On October 30-31, 2021, the Periodic Paralysis Association (PPA) hosted the Periodic Paralysis Conference in Orlando, FL. This event was an opportunity for patients to meet one another, share experiences, build community, and learn critical information from some of the leading periodic paralysis experts in the world. Much of the conference was focused on presentations from experts on some of the latest research. There was also a strong emphasis on Q&A for each presentation and in general, giving patients plenty of opportunities to have some of their most burning questions answered.
About Periodic Paralysis
Periodic paralysis is a group of uncommon genetic illnesses that lead to periods of muscle weakness and paralysis. Paralysis is often triggered by stimuli such as heat, cold, physical exertion, excitement, stress, lack of food, or a meal that is high in carbs. The disease is linked to malfunctions of the ion channels in the cellular membranes of the skeletal muscle cells. This allows charged ions to leak in or out of the cells. These cells then lose polarity and cannot move. There are four different types of periodic paralysis, and all forms except for Andersen-Tawil syndrome are related in varying degrees to fluctuations of potassium levels in the muscle cells. Periodic paralysis is very difficult to diagnose, and the process can often take years. Treatments include carbonic anhydrase inhibitors (ex. dichlorphenamide), avoiding potassium for patients with hyperkalemic form and supplementing potassium in the hypokalemic form, and lifestyle changes. Lifestyle changes include avoiding triggers like extreme temps, carbs, and strenuous exercise. To learn more about periodic paralysis, click here.
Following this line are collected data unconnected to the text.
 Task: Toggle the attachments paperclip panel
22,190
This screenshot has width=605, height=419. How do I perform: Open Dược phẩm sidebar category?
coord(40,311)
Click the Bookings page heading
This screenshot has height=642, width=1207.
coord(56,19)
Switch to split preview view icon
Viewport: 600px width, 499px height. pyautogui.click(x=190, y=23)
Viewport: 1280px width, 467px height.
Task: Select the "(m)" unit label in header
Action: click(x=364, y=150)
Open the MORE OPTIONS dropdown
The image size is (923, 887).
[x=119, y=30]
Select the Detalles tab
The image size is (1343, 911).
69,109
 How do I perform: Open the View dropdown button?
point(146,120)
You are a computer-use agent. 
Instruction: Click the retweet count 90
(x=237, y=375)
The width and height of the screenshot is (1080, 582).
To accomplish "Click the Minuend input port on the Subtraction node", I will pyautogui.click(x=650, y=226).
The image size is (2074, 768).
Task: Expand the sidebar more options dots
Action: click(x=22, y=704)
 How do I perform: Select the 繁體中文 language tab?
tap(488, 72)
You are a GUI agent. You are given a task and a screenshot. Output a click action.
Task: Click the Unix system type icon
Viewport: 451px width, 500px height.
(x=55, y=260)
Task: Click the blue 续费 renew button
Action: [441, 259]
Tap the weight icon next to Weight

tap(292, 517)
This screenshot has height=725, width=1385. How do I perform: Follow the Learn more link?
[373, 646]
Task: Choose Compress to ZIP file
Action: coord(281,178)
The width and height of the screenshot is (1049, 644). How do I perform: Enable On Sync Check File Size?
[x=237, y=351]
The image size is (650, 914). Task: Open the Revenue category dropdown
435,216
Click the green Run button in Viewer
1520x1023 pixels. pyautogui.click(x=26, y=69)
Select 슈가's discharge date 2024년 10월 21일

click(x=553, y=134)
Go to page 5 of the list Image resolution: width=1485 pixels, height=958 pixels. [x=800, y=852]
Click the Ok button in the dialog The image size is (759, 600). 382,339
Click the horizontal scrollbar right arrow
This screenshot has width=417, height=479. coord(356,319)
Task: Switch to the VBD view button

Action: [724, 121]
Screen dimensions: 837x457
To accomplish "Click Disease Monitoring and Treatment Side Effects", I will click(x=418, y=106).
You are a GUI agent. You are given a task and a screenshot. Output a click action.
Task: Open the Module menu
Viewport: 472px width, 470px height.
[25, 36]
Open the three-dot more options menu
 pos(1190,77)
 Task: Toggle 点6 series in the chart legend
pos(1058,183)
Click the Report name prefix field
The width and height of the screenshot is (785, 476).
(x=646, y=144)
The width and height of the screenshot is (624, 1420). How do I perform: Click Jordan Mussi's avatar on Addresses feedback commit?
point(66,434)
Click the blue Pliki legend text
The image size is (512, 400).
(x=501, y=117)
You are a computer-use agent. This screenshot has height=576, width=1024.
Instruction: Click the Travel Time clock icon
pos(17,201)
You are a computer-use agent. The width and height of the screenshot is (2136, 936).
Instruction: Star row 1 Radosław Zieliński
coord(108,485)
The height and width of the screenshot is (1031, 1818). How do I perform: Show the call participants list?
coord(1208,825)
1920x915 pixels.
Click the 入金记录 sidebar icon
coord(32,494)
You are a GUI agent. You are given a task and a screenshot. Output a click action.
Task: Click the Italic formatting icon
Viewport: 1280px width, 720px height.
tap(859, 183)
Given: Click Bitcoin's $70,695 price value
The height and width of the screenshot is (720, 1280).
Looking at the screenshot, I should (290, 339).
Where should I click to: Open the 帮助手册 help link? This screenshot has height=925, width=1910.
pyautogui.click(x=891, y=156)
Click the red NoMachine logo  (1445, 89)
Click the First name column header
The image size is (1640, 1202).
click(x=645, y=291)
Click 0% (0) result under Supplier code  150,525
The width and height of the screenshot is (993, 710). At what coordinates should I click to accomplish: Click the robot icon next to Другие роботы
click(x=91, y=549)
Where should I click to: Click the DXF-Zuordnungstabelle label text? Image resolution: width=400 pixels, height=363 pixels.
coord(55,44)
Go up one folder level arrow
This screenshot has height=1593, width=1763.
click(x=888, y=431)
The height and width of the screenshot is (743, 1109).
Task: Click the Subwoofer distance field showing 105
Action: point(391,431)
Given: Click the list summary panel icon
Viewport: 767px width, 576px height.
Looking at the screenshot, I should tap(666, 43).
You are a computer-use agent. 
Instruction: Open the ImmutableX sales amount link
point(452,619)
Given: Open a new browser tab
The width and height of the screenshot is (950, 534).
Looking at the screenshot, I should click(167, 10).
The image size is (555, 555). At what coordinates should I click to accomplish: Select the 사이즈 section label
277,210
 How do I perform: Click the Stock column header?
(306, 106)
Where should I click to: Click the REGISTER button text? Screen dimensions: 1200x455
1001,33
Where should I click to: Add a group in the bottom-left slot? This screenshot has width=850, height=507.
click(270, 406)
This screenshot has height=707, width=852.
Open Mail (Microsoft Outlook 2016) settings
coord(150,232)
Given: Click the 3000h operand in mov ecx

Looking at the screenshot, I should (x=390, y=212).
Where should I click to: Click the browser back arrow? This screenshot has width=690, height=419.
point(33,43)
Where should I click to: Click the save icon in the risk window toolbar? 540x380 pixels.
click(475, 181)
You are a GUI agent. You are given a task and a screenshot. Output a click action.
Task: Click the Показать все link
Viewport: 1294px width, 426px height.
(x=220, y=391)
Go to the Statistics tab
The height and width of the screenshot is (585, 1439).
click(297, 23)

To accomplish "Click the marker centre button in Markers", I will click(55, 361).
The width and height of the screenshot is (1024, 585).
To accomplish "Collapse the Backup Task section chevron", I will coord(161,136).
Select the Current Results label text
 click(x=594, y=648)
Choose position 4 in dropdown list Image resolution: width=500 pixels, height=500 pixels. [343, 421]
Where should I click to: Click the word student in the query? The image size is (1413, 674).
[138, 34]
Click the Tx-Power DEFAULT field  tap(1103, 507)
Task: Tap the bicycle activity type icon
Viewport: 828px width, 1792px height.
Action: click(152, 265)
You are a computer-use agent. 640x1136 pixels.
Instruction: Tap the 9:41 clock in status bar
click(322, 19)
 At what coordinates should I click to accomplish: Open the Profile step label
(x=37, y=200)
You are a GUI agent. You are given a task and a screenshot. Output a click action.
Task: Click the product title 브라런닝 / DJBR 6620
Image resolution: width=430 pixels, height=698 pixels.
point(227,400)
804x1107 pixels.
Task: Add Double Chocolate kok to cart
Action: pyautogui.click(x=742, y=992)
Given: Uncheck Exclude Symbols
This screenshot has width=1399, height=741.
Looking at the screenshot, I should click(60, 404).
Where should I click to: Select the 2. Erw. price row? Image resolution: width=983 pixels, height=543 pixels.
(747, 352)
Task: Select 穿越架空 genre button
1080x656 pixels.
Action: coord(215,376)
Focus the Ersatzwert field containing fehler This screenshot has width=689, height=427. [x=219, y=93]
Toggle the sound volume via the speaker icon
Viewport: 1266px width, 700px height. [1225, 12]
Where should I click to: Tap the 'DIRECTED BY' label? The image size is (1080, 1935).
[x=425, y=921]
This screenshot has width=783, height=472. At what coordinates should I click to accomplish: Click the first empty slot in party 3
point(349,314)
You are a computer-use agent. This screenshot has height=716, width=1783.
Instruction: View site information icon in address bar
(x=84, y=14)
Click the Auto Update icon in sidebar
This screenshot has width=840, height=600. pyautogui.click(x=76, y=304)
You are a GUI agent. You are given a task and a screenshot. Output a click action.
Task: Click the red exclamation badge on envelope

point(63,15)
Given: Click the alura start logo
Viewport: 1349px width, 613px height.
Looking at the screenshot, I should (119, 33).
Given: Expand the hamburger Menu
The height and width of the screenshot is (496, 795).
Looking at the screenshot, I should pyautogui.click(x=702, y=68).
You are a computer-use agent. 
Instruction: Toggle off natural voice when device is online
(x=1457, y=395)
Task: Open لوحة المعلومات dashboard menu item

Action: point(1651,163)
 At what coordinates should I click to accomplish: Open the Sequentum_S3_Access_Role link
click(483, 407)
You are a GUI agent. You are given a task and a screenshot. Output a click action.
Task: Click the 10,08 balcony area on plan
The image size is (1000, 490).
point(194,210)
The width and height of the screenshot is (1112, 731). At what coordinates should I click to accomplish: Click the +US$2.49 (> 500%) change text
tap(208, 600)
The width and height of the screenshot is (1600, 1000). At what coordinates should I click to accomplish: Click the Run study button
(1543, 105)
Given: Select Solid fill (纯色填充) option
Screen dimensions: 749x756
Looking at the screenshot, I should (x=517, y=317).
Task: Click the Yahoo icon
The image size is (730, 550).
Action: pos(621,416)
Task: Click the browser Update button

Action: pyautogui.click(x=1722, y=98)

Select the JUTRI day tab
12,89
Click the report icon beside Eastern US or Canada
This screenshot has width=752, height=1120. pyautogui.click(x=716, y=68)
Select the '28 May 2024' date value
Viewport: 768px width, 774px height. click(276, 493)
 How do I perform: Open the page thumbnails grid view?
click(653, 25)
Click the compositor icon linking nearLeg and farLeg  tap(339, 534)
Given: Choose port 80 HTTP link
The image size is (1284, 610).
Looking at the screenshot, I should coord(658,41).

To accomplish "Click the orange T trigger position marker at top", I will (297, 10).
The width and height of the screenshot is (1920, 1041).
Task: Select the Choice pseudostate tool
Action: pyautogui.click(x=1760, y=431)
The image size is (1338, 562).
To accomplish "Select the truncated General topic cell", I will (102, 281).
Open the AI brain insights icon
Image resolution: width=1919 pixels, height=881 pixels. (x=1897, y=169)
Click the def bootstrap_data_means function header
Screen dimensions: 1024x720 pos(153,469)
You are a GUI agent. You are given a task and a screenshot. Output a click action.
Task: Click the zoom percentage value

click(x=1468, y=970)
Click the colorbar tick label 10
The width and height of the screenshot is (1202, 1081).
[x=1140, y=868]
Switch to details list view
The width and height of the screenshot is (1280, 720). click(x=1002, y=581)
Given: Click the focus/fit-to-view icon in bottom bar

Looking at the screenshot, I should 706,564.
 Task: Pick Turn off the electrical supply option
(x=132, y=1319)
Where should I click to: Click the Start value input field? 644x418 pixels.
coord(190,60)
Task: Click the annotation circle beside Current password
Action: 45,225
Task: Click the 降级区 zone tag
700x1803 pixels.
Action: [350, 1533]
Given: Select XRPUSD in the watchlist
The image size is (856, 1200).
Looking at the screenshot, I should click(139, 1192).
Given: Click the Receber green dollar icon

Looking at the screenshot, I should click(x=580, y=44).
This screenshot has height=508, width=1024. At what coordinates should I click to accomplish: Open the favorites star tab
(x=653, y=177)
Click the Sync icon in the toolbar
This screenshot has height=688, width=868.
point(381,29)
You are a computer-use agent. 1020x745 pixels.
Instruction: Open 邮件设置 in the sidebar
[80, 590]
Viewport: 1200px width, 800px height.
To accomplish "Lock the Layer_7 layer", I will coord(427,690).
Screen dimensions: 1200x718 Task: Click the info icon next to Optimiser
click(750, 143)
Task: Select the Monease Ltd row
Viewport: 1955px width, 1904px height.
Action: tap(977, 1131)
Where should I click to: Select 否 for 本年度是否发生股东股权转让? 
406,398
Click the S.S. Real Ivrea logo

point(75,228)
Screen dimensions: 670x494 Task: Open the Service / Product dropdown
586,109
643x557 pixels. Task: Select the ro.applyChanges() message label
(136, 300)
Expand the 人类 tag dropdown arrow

The Periodic Paralysis Conference
I was able to attend the conference in person, though the event also had a large virtual audience that was able to follow along via livestream on Facebook. The PPA took several precautions related to COVID-19 as some of these patients are considered high-risk. Everyone in attendance received a COVID test on-site, masks were required for all attendees, and seating was spaced six feet apart.
One of the first things I noticed was that some of the patients had service dogs with them. Service dogs are valuable helpers for periodic paralysis patients because they detect changes in the patient’s scent that occur prior to an attack. An alert response from the dog can provide a valuable warning that can give them time to get to a place of safety before they lose control.
Dr. Stephen Cannon presented multiple times during this year’s conference on multiple topics, such as possibly repurposing a drug to treat periodic paralysis, a fascinating case study involving Monica Cramer (treasurer for the PPA), and the possibility of treating the disorder with CRISPR/Cas 9 gene-editing technology. (Dr. Cannon appeared on Patient Worthy’s podcast in September to discuss periodic paralysis. Listen to that episode here.)
Dr. William Harr presented a specific but important issue that patients may have to deal with: anesthesia during surgery. Physicians during such procedures need to be aware of the patient’s condition and accompanying triggers. In addition, some patients may be at risk for malignant hyperthermia if exposed to certain types of anesthesia.
Dr. Miguel Chuquilin Arista presented about paramyotonia congenita, which is an unusual form of periodic paralysis that also causes myotonia (delayed muscle relaxation) that can be triggered by cold temps and gets worse with exercise.
Dr. Rabi Tawil also presented an update on Andersen-Tawil syndrome, a disorder that has periodic paralysis as one of its symptoms. It also is characterized by heart rhythm abnormalities (though this isn’t present in all cases), fused toes, abnormal curvature of the fingers, short stature, scoliosis, and distinct facial features.
There was also a dinner program which featured a panel of patients who shared their experiences and diagnostic challenges. Overall, the conference was an excellent opportunity for patients to find support, education, and communities related to their rare disease.